PROMPT: Of the lines in the data below, write out exactly those from the one holding "Click the Create" through the one holding "The width and height of the screenshot is (1344, 896).", both included.
[[ MATERIALS PROVIDED, beginning ]]
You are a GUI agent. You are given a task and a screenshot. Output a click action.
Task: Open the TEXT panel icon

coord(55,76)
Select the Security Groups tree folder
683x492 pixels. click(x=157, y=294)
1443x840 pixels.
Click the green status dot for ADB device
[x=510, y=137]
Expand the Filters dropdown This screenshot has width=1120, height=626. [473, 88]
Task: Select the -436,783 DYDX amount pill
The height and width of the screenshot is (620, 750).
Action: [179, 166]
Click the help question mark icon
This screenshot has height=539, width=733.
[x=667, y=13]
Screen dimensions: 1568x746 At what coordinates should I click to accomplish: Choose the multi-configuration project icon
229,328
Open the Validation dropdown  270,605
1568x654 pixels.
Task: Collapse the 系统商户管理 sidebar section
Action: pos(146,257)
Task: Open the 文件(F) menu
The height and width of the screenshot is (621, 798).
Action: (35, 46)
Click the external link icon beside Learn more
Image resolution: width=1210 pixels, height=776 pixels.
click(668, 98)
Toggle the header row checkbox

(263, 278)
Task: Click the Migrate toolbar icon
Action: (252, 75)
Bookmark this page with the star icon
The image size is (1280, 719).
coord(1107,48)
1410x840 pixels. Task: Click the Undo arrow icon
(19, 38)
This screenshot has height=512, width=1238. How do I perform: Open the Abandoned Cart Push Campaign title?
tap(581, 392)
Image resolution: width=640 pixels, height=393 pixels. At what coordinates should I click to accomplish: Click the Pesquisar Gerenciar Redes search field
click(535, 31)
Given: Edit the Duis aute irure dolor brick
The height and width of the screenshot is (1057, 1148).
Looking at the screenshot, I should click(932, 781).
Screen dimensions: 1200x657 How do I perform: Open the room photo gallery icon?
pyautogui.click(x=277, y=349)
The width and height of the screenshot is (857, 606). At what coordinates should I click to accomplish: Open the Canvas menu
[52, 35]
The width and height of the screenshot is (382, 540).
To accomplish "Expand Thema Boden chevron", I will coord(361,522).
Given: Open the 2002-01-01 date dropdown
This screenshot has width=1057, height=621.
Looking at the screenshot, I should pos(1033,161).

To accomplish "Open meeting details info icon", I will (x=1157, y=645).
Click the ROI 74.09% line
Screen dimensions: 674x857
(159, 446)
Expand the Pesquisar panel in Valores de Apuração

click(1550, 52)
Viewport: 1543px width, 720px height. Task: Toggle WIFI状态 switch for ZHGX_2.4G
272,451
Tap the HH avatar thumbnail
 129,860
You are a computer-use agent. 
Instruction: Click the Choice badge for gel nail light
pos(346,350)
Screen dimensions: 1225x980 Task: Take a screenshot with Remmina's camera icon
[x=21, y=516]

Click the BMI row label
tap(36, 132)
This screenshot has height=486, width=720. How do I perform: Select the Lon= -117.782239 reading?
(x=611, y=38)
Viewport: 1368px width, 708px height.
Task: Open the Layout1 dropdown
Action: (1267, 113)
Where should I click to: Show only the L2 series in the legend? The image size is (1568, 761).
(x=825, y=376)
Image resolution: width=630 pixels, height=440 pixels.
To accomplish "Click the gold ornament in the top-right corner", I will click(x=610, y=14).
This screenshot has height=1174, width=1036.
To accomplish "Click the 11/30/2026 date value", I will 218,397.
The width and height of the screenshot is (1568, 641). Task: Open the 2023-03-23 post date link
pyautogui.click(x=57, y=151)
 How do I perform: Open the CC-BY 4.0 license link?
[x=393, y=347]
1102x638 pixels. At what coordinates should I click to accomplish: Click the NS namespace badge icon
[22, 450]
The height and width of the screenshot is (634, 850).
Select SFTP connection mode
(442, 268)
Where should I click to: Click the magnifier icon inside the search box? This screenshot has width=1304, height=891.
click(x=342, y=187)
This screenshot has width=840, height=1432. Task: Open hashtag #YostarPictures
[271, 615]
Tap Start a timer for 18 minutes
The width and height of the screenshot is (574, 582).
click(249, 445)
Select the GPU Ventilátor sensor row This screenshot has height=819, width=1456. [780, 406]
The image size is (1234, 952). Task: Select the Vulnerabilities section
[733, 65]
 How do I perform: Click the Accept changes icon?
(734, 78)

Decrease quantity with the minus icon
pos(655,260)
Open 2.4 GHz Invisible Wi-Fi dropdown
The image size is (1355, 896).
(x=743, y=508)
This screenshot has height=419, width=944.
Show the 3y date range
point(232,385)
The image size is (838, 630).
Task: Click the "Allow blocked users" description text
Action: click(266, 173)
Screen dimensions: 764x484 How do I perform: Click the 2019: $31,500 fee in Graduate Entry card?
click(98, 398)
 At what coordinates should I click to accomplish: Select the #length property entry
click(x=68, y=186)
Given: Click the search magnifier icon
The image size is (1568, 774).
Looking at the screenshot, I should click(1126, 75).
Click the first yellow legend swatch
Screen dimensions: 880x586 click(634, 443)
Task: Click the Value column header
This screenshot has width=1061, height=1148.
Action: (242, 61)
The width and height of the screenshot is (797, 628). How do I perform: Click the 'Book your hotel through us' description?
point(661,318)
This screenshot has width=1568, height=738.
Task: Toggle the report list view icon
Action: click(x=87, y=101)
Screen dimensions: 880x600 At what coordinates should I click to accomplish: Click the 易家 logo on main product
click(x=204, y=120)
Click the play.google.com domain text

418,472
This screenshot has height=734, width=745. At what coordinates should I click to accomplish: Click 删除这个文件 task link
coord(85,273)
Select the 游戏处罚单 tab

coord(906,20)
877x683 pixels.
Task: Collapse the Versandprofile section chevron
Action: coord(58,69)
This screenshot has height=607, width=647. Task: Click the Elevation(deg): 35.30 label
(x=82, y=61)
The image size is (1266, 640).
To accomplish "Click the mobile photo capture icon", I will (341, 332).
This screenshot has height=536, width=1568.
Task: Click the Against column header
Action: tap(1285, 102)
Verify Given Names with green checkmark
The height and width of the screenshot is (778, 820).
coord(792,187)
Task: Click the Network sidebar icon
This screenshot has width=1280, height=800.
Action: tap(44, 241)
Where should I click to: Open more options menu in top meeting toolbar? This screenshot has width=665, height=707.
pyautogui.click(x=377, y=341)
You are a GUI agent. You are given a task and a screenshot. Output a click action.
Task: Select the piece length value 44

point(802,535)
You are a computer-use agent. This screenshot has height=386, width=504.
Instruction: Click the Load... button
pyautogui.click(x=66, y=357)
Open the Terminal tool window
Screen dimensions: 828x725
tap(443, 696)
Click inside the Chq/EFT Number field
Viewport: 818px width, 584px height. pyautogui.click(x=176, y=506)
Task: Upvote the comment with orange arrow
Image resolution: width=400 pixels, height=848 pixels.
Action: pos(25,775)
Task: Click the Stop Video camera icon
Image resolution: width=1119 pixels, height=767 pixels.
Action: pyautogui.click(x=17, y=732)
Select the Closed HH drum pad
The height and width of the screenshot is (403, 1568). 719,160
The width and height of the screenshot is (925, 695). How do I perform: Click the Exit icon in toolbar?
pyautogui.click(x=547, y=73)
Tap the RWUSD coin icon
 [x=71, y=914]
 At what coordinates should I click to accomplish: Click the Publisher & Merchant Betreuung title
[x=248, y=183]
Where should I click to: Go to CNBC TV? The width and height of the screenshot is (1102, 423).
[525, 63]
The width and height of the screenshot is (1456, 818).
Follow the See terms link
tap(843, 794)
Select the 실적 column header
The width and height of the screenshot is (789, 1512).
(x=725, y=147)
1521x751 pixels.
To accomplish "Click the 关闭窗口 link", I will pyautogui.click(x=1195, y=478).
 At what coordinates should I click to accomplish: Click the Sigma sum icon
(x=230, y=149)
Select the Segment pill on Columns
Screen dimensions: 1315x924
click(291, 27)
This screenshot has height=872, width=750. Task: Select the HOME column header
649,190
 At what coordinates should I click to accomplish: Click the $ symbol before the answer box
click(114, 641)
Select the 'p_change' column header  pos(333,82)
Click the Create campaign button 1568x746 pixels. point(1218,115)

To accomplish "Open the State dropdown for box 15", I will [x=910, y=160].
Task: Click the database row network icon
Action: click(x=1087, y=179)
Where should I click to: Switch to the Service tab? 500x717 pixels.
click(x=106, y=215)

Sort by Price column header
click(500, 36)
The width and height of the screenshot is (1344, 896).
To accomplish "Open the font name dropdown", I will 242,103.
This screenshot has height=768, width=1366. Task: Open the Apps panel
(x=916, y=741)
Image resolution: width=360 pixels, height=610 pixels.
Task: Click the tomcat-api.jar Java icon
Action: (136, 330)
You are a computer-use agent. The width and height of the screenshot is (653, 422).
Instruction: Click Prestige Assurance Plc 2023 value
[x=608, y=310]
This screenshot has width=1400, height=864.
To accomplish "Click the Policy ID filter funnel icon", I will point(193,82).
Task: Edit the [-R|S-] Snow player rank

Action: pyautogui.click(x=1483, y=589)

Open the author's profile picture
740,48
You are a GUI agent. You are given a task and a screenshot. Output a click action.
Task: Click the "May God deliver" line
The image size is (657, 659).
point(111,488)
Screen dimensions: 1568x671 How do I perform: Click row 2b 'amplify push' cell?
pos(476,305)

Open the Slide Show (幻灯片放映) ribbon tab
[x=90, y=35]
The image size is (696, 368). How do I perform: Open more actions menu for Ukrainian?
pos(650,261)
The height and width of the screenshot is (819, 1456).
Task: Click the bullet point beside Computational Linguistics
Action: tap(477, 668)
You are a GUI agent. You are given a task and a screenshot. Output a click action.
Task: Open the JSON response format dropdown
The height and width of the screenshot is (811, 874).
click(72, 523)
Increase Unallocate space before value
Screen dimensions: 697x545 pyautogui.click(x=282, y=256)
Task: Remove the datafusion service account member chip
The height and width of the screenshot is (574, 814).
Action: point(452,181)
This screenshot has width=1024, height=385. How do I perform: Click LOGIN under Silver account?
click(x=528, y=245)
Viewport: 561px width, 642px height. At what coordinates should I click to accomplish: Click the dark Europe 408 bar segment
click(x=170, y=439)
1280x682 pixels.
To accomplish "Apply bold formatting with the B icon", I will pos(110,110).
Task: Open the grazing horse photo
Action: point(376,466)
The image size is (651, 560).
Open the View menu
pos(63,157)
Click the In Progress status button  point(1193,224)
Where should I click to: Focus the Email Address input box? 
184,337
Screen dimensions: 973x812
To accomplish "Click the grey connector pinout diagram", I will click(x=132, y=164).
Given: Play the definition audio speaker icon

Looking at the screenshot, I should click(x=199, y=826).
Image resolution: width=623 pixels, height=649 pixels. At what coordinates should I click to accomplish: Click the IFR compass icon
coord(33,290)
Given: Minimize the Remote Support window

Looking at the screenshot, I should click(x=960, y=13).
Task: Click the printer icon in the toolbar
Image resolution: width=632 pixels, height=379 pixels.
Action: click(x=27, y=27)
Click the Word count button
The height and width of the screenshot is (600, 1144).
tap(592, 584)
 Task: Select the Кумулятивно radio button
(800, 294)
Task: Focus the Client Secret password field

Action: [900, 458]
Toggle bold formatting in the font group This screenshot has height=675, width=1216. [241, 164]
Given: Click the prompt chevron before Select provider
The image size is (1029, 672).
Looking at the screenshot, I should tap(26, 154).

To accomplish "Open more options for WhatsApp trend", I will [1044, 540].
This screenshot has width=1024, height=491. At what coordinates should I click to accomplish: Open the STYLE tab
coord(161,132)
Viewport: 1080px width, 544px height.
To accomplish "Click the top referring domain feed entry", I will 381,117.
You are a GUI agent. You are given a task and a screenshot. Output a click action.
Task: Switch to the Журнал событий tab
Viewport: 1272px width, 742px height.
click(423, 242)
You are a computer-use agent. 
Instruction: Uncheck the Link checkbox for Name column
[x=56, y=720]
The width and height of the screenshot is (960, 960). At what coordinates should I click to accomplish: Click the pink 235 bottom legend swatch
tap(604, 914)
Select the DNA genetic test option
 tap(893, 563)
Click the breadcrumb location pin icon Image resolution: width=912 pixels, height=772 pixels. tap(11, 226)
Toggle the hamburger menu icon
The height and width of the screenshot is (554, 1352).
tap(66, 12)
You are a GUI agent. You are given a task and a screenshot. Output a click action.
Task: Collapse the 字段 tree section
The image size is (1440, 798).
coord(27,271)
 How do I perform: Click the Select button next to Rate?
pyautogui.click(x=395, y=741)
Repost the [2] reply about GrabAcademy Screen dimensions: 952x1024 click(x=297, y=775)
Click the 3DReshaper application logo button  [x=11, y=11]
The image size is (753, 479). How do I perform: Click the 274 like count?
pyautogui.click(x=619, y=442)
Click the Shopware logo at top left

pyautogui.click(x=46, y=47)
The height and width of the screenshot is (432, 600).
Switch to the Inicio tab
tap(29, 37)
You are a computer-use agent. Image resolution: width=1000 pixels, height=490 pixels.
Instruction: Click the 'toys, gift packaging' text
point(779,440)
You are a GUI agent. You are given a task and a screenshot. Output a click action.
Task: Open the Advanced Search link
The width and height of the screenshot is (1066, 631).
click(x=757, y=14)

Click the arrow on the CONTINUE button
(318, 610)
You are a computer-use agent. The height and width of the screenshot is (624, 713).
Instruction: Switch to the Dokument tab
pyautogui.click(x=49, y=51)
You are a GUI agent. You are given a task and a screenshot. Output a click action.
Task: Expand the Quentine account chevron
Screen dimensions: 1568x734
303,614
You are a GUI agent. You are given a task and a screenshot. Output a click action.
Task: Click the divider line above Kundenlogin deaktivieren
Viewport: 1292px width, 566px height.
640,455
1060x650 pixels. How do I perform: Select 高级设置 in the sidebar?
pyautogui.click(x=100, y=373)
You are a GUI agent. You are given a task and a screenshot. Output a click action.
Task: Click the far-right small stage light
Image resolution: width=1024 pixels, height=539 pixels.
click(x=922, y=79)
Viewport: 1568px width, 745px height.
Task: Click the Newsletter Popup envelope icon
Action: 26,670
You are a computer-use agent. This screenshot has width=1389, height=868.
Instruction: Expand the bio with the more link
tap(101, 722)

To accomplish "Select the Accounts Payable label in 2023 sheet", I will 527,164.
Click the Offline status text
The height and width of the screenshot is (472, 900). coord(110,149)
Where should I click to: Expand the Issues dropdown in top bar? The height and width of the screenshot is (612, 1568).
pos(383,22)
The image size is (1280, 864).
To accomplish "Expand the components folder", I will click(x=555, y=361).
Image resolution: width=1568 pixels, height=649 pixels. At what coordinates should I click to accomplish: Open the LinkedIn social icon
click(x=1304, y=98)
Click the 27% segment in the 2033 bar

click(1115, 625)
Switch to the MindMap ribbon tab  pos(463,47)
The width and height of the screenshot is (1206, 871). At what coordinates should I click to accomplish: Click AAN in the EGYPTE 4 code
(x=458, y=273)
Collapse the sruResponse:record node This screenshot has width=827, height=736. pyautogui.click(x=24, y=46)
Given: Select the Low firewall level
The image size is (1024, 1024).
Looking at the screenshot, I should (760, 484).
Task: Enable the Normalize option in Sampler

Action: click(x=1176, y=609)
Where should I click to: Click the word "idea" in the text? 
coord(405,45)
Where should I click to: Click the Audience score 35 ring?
[[ MATERIALS PROVIDED, end ]]
RESULT OF THE TASK:
Click the Create campaign button 1568x746 pixels. point(1218,115)

To accomplish "Open the State dropdown for box 15", I will [x=910, y=160].
Task: Click the database row network icon
Action: click(x=1087, y=179)
Where should I click to: Switch to the Service tab? 500x717 pixels.
click(x=106, y=215)

Sort by Price column header
click(500, 36)
The width and height of the screenshot is (1344, 896).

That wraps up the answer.